**What to produce**
Nothing but the lines from the one containing "Open 食堂 department" through the one containing "Click the Continue", both included, should be given again, each exactly as written below.

Items from a dataset
Segment Open
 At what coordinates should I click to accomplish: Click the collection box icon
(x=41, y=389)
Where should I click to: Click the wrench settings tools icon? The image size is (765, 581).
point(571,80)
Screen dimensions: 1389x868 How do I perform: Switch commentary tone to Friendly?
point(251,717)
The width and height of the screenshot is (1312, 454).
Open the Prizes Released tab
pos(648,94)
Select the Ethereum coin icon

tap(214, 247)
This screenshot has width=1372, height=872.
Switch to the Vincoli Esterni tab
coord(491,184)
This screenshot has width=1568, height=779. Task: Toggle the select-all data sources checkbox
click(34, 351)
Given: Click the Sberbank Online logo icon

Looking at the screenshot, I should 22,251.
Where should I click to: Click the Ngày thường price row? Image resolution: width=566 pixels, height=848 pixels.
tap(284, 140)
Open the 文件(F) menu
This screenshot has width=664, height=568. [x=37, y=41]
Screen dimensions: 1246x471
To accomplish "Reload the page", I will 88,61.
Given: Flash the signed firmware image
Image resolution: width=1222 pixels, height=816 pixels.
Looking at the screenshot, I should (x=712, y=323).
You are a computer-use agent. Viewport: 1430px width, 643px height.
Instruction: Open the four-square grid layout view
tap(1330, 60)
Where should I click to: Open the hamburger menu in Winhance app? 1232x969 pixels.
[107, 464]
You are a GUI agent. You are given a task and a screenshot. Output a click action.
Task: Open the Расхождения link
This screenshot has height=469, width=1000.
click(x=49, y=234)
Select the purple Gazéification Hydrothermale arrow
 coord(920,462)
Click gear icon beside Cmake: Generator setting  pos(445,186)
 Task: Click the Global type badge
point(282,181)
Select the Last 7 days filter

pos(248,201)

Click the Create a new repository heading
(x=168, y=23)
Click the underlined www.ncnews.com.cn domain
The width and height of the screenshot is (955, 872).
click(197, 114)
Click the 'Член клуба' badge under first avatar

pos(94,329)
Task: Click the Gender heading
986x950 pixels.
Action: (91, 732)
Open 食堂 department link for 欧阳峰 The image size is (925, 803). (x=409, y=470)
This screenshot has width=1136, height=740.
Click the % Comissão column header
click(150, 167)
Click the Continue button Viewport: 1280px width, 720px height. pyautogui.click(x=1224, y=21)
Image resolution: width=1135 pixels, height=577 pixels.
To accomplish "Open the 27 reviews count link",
Segment Closed
**Expected output**
Open 食堂 department link for 欧阳峰 The image size is (925, 803). (x=409, y=470)
This screenshot has width=1136, height=740.
Click the % Comissão column header
click(150, 167)
Click the Continue button Viewport: 1280px width, 720px height. pyautogui.click(x=1224, y=21)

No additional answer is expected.